I've got 1 meer on the way... It's killing me:hn. I can't wait to dive off the new slope.


----------



## rehbas21 (Aug 8, 2007)

5 Briars and 2 cobs, about a month into pipes.


----------



## EvanS (Dec 29, 2006)

Alyks said:


> 9. 3 cobs and 6 briars


9.3 cobs? You musta smoked the shit out of that 10th one


----------



## aeroswat (Jul 28, 2004)

2 Briars, 2 MM cobs, a Butz Choquin on the way, and have seen a Nording that I will probly have next monthp


----------



## Raindog (Jul 28, 2007)

Just had a quick count up. 33 altogether, 3 meerschaum, 2 meerschaum lined briars, 2 clay pipes, 2 cobs and 24 briars.
I've also got 4 or 5 briar bowls which need a stem. I'll get that sorted at some point.
Total cost of all the pipes is only about £100, thanks to a lot of refurbs and a lot of freebies.
Pipe lust never stops though. After Christmas I'm getting a Savinelli which I've been dreaming about for months.....


Jeff.


----------



## nimravus01 (Aug 15, 2007)

I'm up to a 14 by now. I only smoke about half of them on a regular basis, though.


----------



## Mad Hatter (Apr 8, 2007)

About 20 briar, 5 meer and some clays


----------



## kjjm4 (May 8, 2007)

4: 1 briar, 2 cobs, and one I carved myself out of maple. I plan on picking up 2 more briars sometime soon, and that should be enough.


----------



## ultramag (Aug 23, 2007)

Looks like 10 here now. 8 briars and 2 cobs.


----------



## Bruce (Dec 31, 1999)

all briars.......sometimes too many, sometimes not enough.


----------



## madurofan (Sep 8, 2005)

dls said:


> I'm still fairly new to this whole thing, and I just recently purchased my third briar (a Stanwell Legend 03). The problem I'm having is that for every new pipe I buy, 2 more pop up that I "Need" to get! How many pipes do you all own, and for the senior gorillas, do you continue to add to your collection?

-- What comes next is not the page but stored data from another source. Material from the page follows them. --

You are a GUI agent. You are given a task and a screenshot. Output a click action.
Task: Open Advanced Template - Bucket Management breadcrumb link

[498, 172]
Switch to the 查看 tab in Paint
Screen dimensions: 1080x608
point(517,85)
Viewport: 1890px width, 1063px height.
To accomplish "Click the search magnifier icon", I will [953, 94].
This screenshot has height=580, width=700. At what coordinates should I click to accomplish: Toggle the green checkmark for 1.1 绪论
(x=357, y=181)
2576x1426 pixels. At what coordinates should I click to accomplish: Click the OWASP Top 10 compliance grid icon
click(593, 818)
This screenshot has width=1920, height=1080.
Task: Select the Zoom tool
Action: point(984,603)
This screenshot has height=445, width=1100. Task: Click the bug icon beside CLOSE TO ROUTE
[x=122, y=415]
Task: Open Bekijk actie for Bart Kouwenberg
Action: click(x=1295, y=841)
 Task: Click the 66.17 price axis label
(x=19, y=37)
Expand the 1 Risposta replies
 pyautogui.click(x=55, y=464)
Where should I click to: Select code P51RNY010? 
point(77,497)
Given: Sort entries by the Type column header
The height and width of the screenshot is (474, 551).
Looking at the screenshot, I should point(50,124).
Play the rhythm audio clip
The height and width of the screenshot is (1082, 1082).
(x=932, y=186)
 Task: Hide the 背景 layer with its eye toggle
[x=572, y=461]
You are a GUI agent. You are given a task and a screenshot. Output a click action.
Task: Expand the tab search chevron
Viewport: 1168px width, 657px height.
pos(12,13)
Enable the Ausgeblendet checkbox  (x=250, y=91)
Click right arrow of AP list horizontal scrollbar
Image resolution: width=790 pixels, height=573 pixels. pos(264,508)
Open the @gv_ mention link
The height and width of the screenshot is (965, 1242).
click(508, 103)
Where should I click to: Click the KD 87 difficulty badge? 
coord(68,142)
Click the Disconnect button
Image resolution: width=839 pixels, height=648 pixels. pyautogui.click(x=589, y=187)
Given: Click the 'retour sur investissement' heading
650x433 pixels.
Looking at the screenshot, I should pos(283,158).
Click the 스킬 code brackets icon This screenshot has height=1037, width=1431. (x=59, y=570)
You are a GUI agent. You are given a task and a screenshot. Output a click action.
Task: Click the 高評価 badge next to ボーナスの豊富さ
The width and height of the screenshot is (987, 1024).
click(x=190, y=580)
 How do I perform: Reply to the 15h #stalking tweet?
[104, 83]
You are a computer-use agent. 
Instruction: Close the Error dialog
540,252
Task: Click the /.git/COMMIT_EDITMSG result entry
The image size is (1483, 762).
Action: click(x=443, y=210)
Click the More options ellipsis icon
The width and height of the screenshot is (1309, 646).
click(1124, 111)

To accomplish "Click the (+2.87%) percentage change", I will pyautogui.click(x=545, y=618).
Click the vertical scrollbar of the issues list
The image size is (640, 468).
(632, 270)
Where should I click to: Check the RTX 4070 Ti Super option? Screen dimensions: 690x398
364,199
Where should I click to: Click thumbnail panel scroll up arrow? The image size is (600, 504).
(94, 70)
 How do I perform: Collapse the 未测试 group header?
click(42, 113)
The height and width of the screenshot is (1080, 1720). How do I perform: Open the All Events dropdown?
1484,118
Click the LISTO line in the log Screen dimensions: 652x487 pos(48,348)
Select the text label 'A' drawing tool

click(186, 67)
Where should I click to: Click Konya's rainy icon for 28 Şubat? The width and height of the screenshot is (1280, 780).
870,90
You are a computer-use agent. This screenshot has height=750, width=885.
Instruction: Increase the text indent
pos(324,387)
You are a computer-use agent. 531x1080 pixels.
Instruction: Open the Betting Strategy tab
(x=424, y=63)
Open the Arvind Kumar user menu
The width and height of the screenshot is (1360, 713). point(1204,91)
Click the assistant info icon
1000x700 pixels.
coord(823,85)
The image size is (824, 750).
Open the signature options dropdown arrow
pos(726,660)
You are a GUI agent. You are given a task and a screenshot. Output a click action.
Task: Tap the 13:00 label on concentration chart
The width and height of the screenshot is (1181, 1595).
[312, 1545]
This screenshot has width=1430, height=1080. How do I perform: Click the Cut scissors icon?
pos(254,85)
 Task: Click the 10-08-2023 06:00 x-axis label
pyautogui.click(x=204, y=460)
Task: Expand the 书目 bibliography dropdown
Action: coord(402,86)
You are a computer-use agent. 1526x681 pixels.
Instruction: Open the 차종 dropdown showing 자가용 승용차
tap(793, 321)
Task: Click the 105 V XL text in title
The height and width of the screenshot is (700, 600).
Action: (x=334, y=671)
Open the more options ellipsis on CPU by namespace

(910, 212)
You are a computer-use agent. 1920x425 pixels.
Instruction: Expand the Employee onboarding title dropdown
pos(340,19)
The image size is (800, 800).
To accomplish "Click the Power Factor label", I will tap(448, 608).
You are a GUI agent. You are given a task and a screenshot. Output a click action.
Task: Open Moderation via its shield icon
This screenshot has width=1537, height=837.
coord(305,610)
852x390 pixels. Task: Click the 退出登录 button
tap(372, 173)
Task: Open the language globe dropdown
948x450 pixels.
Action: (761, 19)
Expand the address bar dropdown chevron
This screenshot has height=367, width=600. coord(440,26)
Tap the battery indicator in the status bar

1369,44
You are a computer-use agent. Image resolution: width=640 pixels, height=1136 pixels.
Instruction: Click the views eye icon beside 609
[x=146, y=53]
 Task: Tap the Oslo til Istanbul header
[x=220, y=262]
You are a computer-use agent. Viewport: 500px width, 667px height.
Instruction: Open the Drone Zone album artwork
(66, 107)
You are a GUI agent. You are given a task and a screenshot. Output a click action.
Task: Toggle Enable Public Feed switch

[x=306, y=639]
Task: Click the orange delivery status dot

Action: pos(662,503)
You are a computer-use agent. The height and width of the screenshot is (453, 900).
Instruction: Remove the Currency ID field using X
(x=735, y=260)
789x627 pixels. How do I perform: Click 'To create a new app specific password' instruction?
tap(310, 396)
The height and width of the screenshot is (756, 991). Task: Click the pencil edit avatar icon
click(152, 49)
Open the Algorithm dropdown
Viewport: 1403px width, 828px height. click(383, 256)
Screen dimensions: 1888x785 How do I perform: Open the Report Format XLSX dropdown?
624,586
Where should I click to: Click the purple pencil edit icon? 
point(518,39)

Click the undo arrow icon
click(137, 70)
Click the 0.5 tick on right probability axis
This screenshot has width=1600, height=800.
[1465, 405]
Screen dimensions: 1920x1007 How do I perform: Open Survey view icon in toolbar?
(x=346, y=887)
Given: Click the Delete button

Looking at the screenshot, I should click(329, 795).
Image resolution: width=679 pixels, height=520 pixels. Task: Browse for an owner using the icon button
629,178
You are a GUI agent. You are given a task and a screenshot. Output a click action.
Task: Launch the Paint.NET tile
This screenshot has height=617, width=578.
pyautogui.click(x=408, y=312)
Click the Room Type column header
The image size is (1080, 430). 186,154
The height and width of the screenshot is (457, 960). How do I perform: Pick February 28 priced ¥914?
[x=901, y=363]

There are always pipes that call to me......

Currently up over 100+. I usually try to phase out a pipe when I buy a new one, dosen't always work out so well. I doubt I will ever stop adding to the collection.

~Bill


----------



## Don Fernando (Jan 1, 2000)

madurofan said:


> There are always pipes that call to me......
> 
> *Currently up over 100+. *I usually try to phase out a pipe when I buy a new one, dosen't always work out so well. I doubt I will ever stop adding to the collection.
> 
> ~Bill


I love this place.....it allways makes me feel like I keep my obsessions in check. :tup:tu

(about a dozen here .... but the pipe show is this wekend, so I envision additions)


----------



## dls (Aug 3, 2007)

monsoon said:


> I love this place.....it allways makes me feel like I keep my obsessions in check. :tup:tu
> 
> (about a dozen here .... but the pipe show is this wekend, so I envision additions)


Haha I hear you! I feel like I've got some catching up to do.


----------



## Puffy69 (Sep 8, 2005)

8 Briars
1 Meer


----------



## croatan (Mar 23, 2005)

20 or so I smoke regularly. Another half dozen or so I just look at. And another couple dozen old pipes in a box somewhere that were my father's and I need to remember where I put after a move.


----------



## Puffy69 (Sep 8, 2005)

croatan said:


> 20 or so I smoke regularly. Another half dozen or so I just look at. And another couple dozen old pipes in a box somewhere that were my father's and I need to remember where I put after a move.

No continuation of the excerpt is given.